■ Given exercise:
Copy out every line of the entries with "Festival" changed to "Fair", leaving everything else as it is and omitting the pictures.

[START OF Dataset]

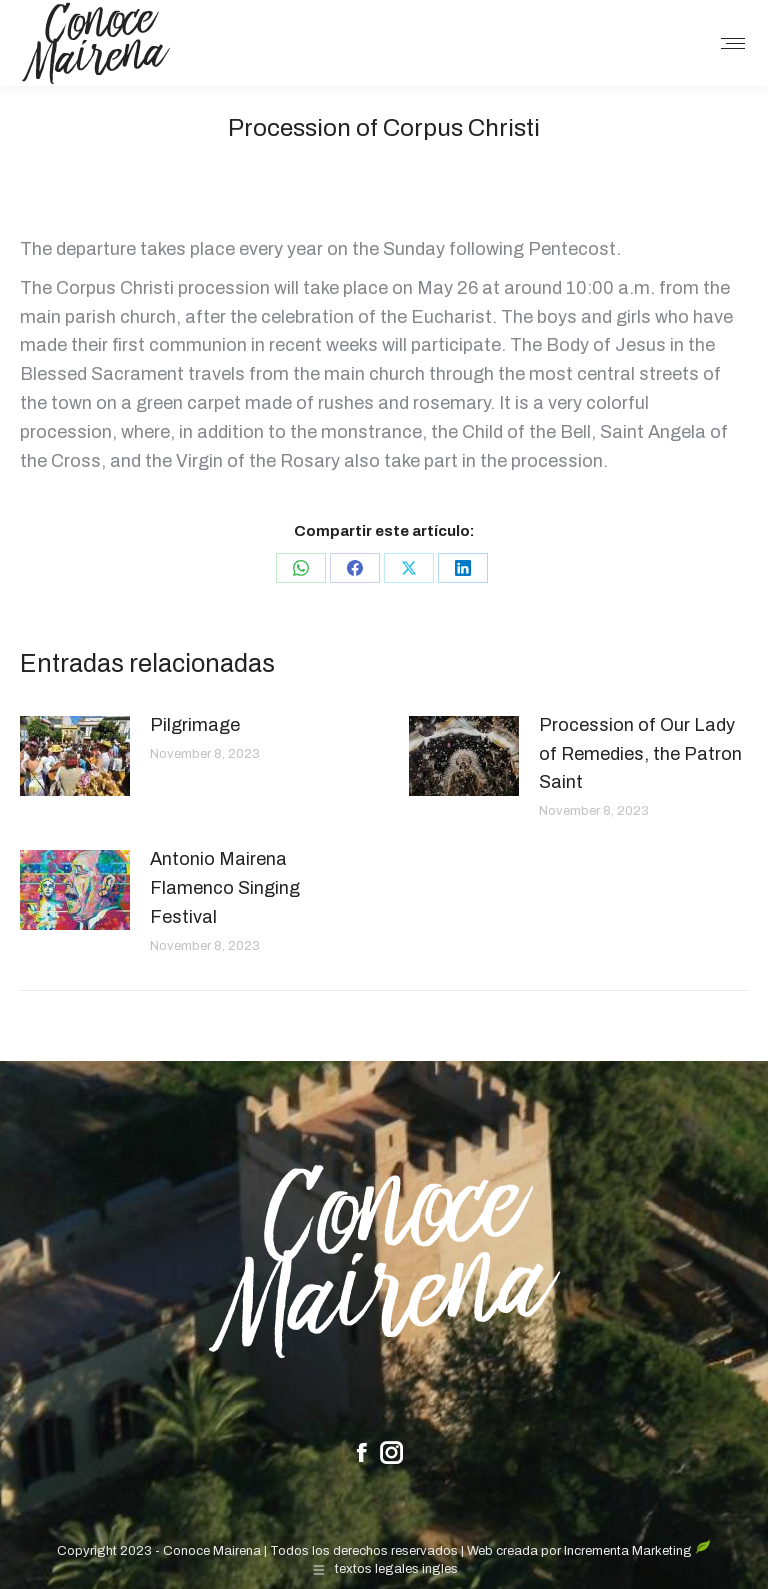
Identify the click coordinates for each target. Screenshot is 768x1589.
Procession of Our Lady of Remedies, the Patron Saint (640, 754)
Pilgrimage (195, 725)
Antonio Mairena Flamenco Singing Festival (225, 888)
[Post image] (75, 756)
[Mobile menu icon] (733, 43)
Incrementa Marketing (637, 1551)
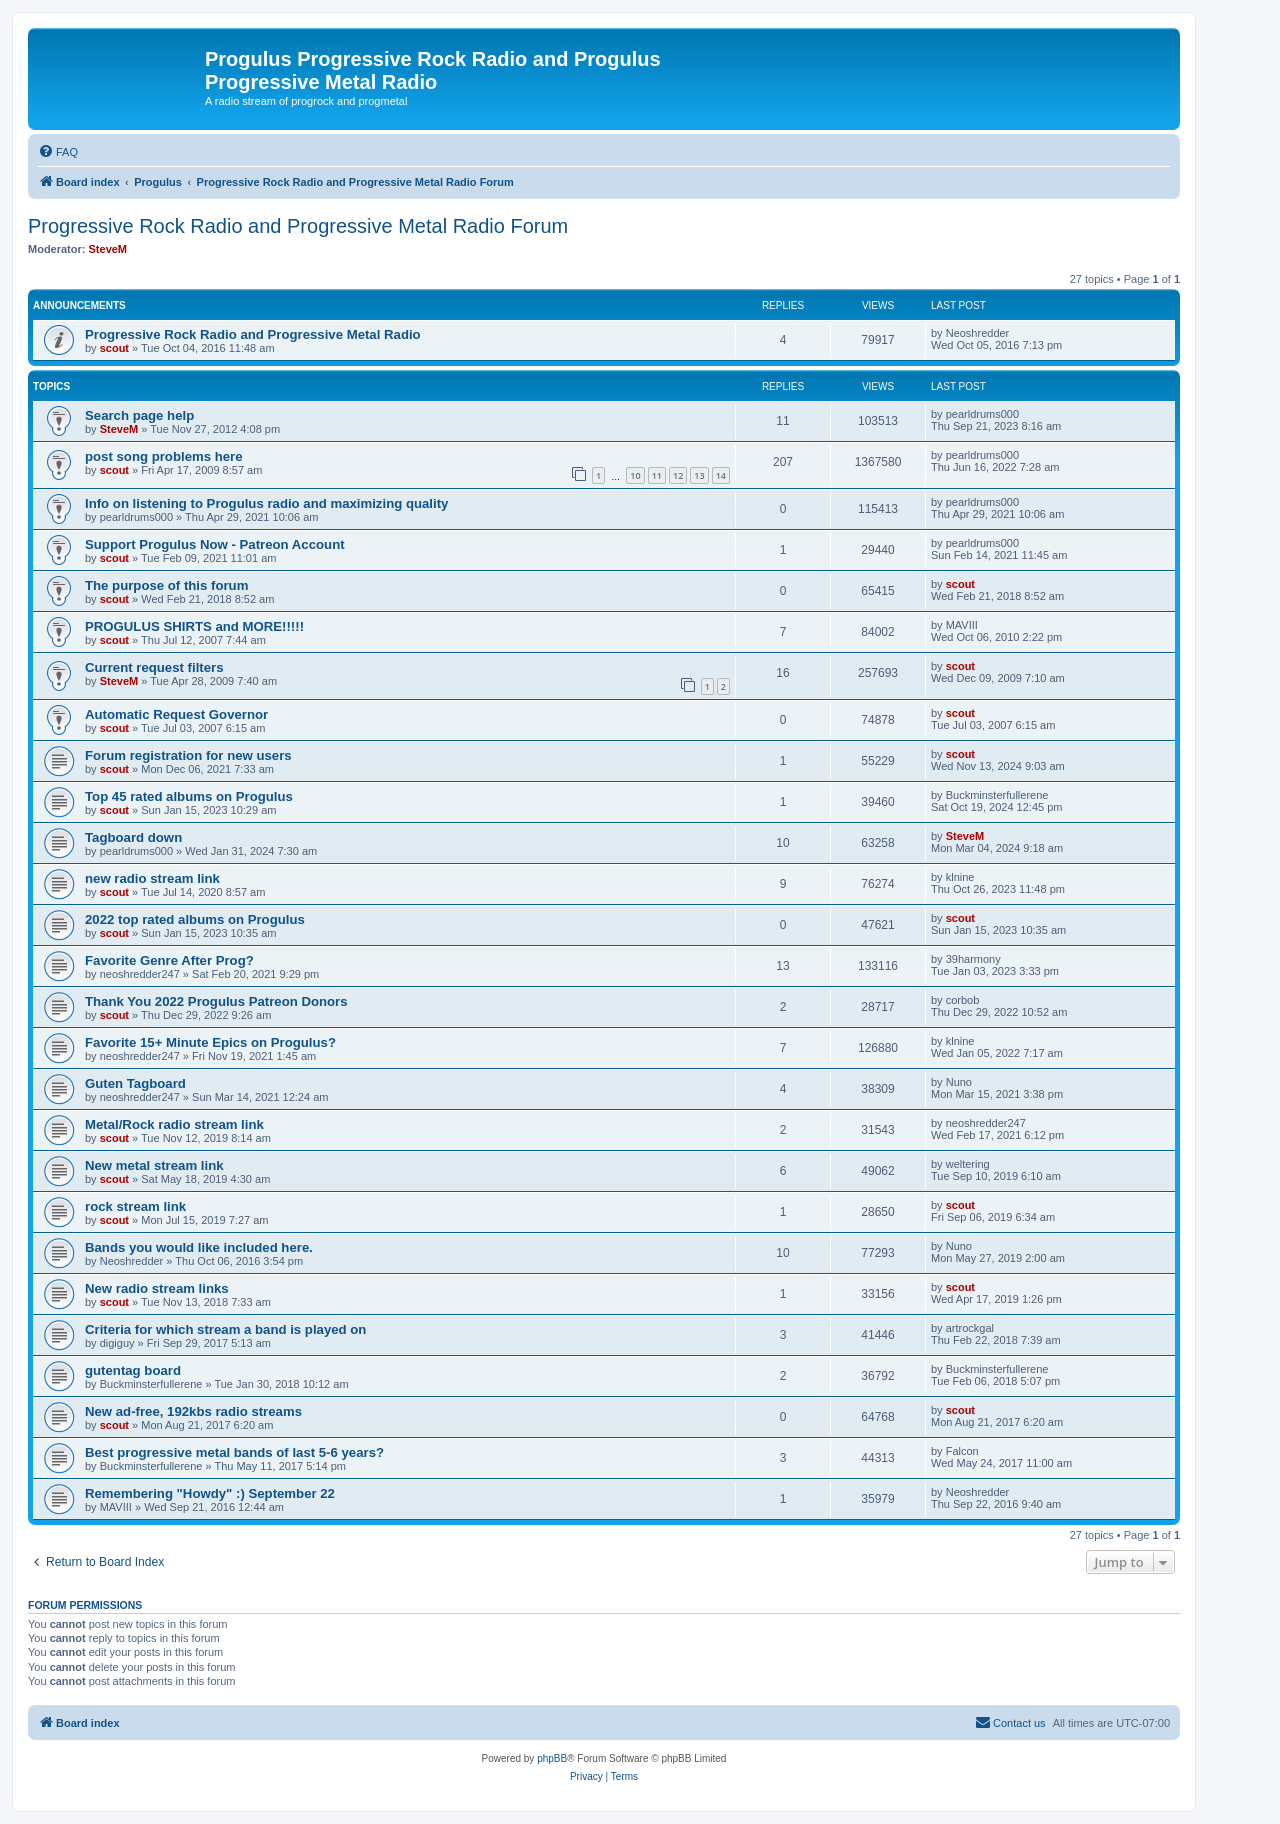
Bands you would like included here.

[END OF Dataset]

■ Exercise answer:
Identify the click coordinates for each target. Screenshot is 768x1589.
Procession of Our Lady of Remedies, the Patron Saint (640, 754)
Pilgrimage (195, 725)
Antonio Mairena Flamenco Singing Fair (225, 888)
[Post image] (75, 756)
[Mobile menu icon] (733, 43)
Incrementa Marketing (637, 1551)
Bands you would like included here.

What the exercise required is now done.